**Selected excerpt**
** begin **
Many of the desired design features are consistent with results reported here. To demonstrate the reduction of turbulent transport in the confinement region with elevated density gradient, standalone flux-tube gyrokinetic simulations are performed. In figure 18, nonlinear GX simulations show turbulent transport predictions at $\rho = 0.7$ for two configurations at $\langle \beta \rangle = 2.0\,\%$ . Here, $a/L_n = - (a/n_e) {\rm d}n_e/{\rm d}\rho$ , $a/L_{T_i} = - (a/T_i) {\rm d}T_i/{\rm d}\rho$ and $a/L_{T_e} = - (a/T_e) {\rm d}T_e/{\rm d}\rho$ . The heat flux predictions are reported in gyro-Bohm units where $Q_{i,GB} = (\rho _i/a)^2 nv_{T_i} T_i$ , $v_{T_i} = \sqrt {T_i/m_i}$ , and $\rho _i = m_iv_{T_i}/(Z_i e B)$ . In the left panel, the electron (blue) and ion (red) normalized heat fluxes are plotted as a function $a/L_n$ at fixed $a/L_{T_i} = a/L_{T_i}= 3$ . The solid lines correspond to the Infinity Two configuration (labeled A) discussed throughout this paper. The dotted lines correspond to an $A = 7, N = 4$ alternative QI configuration (labeled B) from the Type One Energy dataset. As shown on the left, both configurations demonstrate reduced heat flux at high density gradient with $Q_i/Q_{i,GB} \lt 1$ for both configurations for $a/L_n \gt 2$ . Indeed, a number of stellarator configurations (particularly QI) demonstrate similar improved turbulent transport properties at elevated density gradient (Sánchez et al. Reference Sánchez, Velasco, Calvo and Mulas2023; Thienpondt et al. Reference Thienpondt2023; Goodman et al. Reference Goodman, Xanthopoulos, Plunk, Smith, Nührenberg, Beidler, Henneberg, Roberg-Clark, Drevlak and Helander2024). The right plot provides predictions of normalized heat flux at fixed $a/L_n = 3.0$ as a function of $a/L_T = a/L_{T_i} = a/L_{T_e}$ . Notably, configuration B tends to outperform Infinity Two by roughly a factor of two at elevated density gradient. However, other aspects of this configuration were not as desirable as the configuration chosen for Infinity Two. Nonetheless, the existence of configuration B indicates that there is still further room to accommodate better turbulent transport optimization in the stellarator FPP.

Figure 19. Electron (blue) and ion (red) normalized heat fluxes as a functions of $\beta$ with $a/L_{n} = a/L_{T_e} = a/L_{T_i} = 3.0$ at $\rho = 0.7$ of Infinity Two.
** end **
**Problem A**
In the excerpt on stellarator turbulent transport, by roughly what factor does configuration B outperform Infinity Two at elevated density gradient?
**Problem B**
Continue the excerpt on stellarator turbulent transport from the point where it ends.

**Dataset extract**
** begin **
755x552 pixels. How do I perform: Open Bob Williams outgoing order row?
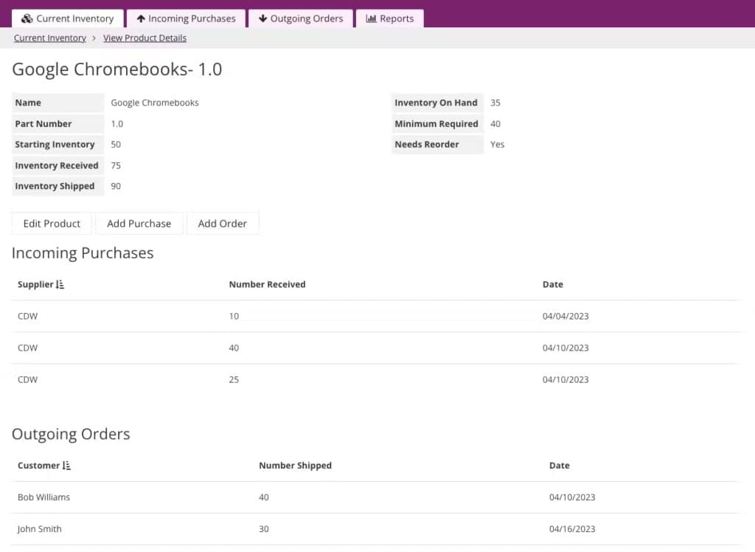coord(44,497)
** end **
** begin **
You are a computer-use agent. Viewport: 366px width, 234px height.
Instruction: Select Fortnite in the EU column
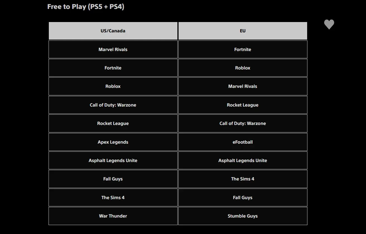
** end **
**Answer A**
By roughly a factor of two.

**Answer B**
Figure 19 shows predictions for Infinity Two’s turbulent transport as a function of $\beta (\rho = 0.7)$ . The nonlinear gyrokinetic simulations use $a/L_n = a/L_{Te} = 1/L_{T_i} = 3.0$ at the $\rho = 0. 7$ surface. These results show a general decrease in turbulent transport with $\beta$ as would be expected for ITG-dominant transport. There is a slight increase in electron heat transport at elevated $\beta$ due to a magnetic flutter contribution at higher wavenumbers ( $k_y \rho \sim 0.6\!-\!1.0$ ) than the dominant turbulent transport wavenumbers. A likley cause for this uptick is described in linear gyrokinetic simulations which show the presence of electromagnetic modes at $k_y\rho _i \sim 0.6\!-\!1.0$ with tearing parity propagating in the electron drift direction. Notably, the simulations results suggests no signs of sub-critical KBM turbulence (McKinney et al. Reference McKinney, Pueschel, Faber, Hegna, Ishizawa and Terry2021; Mulholland et al. Reference Mulholland, Aleynikova, Faber, Pueschel, Proll, Hegna, Terry and Nührenberg2023, Reference Mulholland, Pueschel, Proll, Aleynikova, Faber, Terry, Hegna and Nührenberg2025) for these cases. However, virulent KBM turbulent transport is predicted when nearing the ideal MHD ballooning stability boundary.

While the gyrokinetic analysis demonstrates favorable transport properties for Infinity Two, transport-based predictions are required to quantitatively obtain DT fusion performance based on realistic profiles consistent with fueling, auxiliary heating (if needed) and the transport properties. For this task, we use the T3D-GX-SFINCS transport framework to self-consistently construct the profiles consistent with high-fidelity neoclassical and nonlinear gyrokinetic turbulence predictions. In these calculations, fusion alpha heating, collisional energy exchange and radiation losses (bremsstrahlung, line, recombination, synchrotron) are accounted for in the energy balance. A 50-50 deuterium-tritium fuel mix is assumed with fuel dilution factor $f_{DT} = (n_D + n_T)/n_e = 0.85$ and helium concentration $f_{He} = 0.05$ used in the simulations. Also included in the simulations are a small tungsten concentration ( $f_{W} = 1.5 \times 10^{-5}$ ) owing to the likely first wall material in Infinity Two and a small amount of a low- $Z$ material which is modeled as neon $f_{Ne} = 4.9 \times 10^{-3}$ . This results in an effective charge $Z_{eff} = 1.62$ , assumed constant across the volume.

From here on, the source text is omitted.